Each entry below should be given again exactly; the pictures stay out.

Supplied data
__________________________________________________

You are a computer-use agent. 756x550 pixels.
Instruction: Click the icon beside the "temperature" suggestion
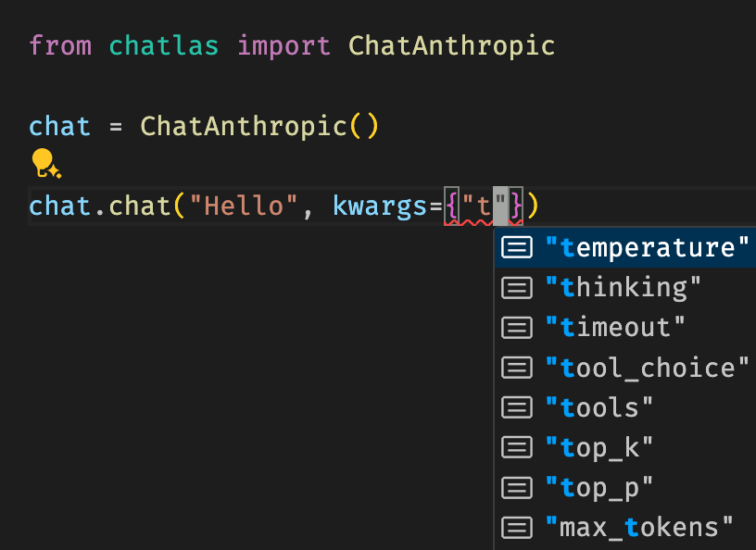click(x=517, y=248)
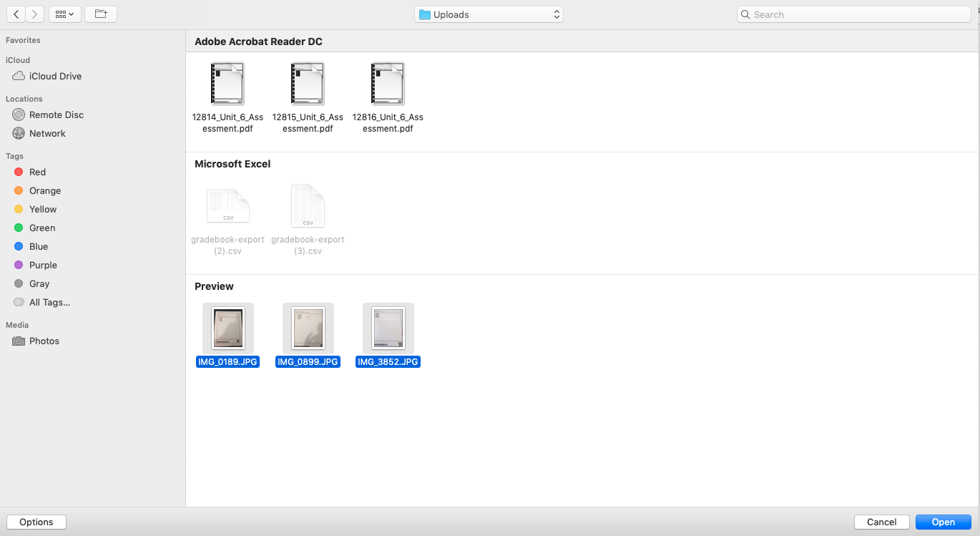Select the IMG_0189.JPG thumbnail

(227, 328)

__________________________________________________

Exercise result
You are a computer-use agent. 756x550 pixels.
Instruction: Click the icon beside the "temperature" suggestion
click(x=517, y=248)
Select the IMG_0189.JPG thumbnail

(227, 328)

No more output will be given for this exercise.